I had the same doubt Iratxe Moya posted in the Coursera discussion forum.
I am pasting the same here since it was left unanswered.
IM
Iratxe Moya
16 days ago
Hello, I have a doubt about the output shape of the convolutions. I understand that if I am introducing N images to the model each of 28x28 pixels, after the convolution I would have 64 subimages for each N images, one for each filter of the convolution. This makes sense when I only apply one convolutional layer, but I can’t see it clear when applying a second convolutional layer after the first one (and after its Pooling layer, of course).
Let’s imagine i have the following model:
model = tf.keras.Sequential([
tf.keras.layers.Conv2D(64, (3, 3), activation='relu', input_shape=(28, 28, 1)), # We are using 64 filters or 3x3 size, starting from some known good filters
tf.keras.layers.MaxPooling2D(2, 2), # We are taking the maximum value from each 4 pixel (2x2)

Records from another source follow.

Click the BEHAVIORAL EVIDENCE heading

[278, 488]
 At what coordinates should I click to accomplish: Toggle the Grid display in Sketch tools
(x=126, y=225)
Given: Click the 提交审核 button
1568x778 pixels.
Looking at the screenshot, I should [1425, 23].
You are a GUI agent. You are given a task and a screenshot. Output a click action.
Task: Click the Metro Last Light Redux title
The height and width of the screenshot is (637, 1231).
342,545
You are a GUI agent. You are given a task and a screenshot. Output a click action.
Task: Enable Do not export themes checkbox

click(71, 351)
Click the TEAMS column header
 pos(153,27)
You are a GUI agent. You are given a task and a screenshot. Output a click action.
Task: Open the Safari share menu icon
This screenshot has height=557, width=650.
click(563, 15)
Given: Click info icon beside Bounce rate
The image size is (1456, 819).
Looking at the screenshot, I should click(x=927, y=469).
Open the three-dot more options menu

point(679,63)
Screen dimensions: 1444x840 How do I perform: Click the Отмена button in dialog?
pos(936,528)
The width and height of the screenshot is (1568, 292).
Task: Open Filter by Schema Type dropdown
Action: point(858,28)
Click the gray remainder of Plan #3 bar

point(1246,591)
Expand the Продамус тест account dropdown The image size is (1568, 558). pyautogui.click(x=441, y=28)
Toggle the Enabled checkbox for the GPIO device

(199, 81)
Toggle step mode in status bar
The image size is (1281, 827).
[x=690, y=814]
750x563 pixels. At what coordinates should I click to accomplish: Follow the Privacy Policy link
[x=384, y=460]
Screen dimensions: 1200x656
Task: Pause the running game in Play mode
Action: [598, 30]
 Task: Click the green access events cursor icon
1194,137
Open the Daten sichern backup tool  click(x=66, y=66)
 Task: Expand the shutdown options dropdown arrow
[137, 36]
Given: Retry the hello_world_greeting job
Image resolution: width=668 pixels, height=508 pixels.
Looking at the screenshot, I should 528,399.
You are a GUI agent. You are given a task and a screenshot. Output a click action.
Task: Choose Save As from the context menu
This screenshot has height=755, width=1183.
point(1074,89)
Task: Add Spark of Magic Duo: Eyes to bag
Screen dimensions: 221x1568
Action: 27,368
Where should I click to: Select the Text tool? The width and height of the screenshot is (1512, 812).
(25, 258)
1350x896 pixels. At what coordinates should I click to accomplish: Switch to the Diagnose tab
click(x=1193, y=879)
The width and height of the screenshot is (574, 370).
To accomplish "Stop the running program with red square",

tf.keras.layers.Conv2D(42, (3, 3), activation='relu'),
tf.keras.layers.MaxPooling2D(2, 2),
tf.keras.layers.Flatten(),
tf.keras.layers.Dense(1024, activation=tf.nn.relu),
tf.keras.layers.Dense(10, activation=tf.nn.softmax) # Where 10 corresponds to the number of different kind of images we have
])
If I execute a model.summary(), I get the following:
Here I can see that after the second convolution, the output shape is not 2688 (64x42) as I would think at first, but only 42. So how are the filters of the second convolution applied. I have thought that maybe each filter on the second convolution is applied to each previous convoluted subimage and then made some kind of average, or something similar, but I cannot see it clear. Any help?